Florida District Judge Again Sides with Democrats Regarding Ballot Signature Redos

Twitter/@MiamiHerald
Twitter/@MiamiHerald

In a surprising move late Sunday night, United States district judge in Florida, Mark Walker, a President Obama nominee, ruled that the state must provide a method for voters to fix signature problems on mail-in ballots before the election.

According to the original law on the books, voters who submitted ballots by mail with signatures that did not match those on file with the supervisors of elections could be thrown out. Another major problem regarding the signatures was that between Florida’s sixty-seven counties, there was no uniform way of evaluating whether signatures should or should not be counted.

The Florida Democratic party and Democratic National Committee sued the state on October 3 for concerns that their votes were not being counted accurately because of the law.

According to the Tampa Bay Times, “Facing a court-ordered deadline, Secretary of State Ken Detzner directed 67 county election supervisors to give voters a second chance if a signature on a mail ballot envelope does not match the signature on file.”

Walker wrote, “The state of Florida has categorically disenfranchised thousands of voters arguably for no reason other than they have poor handwriting or their handwriting has changed over time.” He went on to accuse the state of Florida of “consistently chipp[ing] away at the right to vote,” Walker wrote. “This court knows disenfranchisement when it sees it and it is obscene.”

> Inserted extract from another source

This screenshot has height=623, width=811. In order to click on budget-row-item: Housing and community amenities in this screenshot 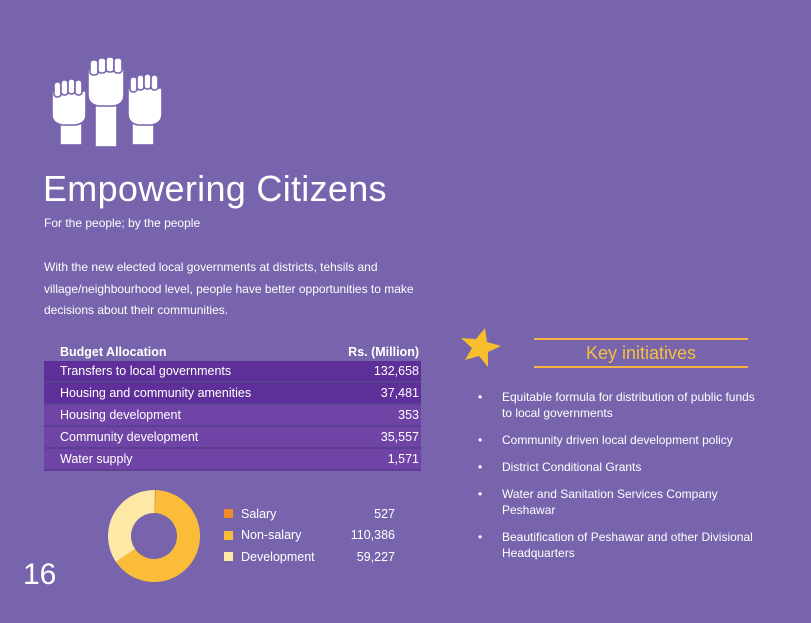, I will do `click(176, 394)`.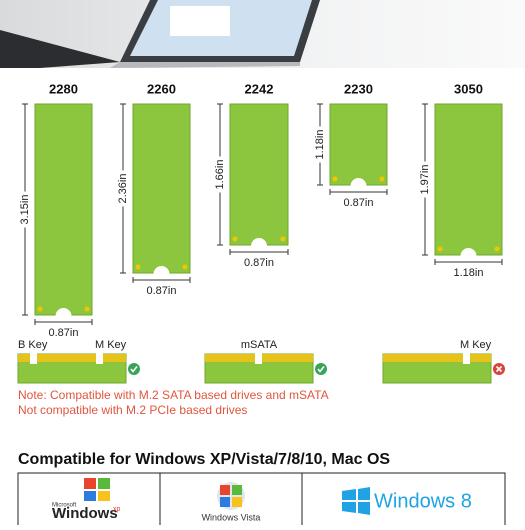 This screenshot has height=530, width=525. I want to click on height-label: 2.36in, so click(123, 189).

Detzner had originally said that he did not have authority to force the sixty-seven county election commissioners to allow signatures to be redone if they did not match.    

The Miami Herald reports that this is seen as a win for Democrats and the Democrat National Committee.“U.S. District Judge Mark Walker’s ruling was a victory for the Florida Democratic Party and the Democratic National Committee, which sued the state Oct. 3 arguing Florida canvassing boards shouldn’t immediately reject a ballot if a voter’s signature doesn’t match the one on file.”

The Tampa Bay Times pointed out this is the “second time in a week that the judge, a nominee of President Barack Obama, sided with the Democratic Party in a voting rights case in the nation’s biggest battleground state, at a time when Donald Trump was raging against what he called a ‘rigged election.’” Earlier this week, the voter registration deadline was extended due to hurricane Matthews’ impact on people’s ability to register to vote.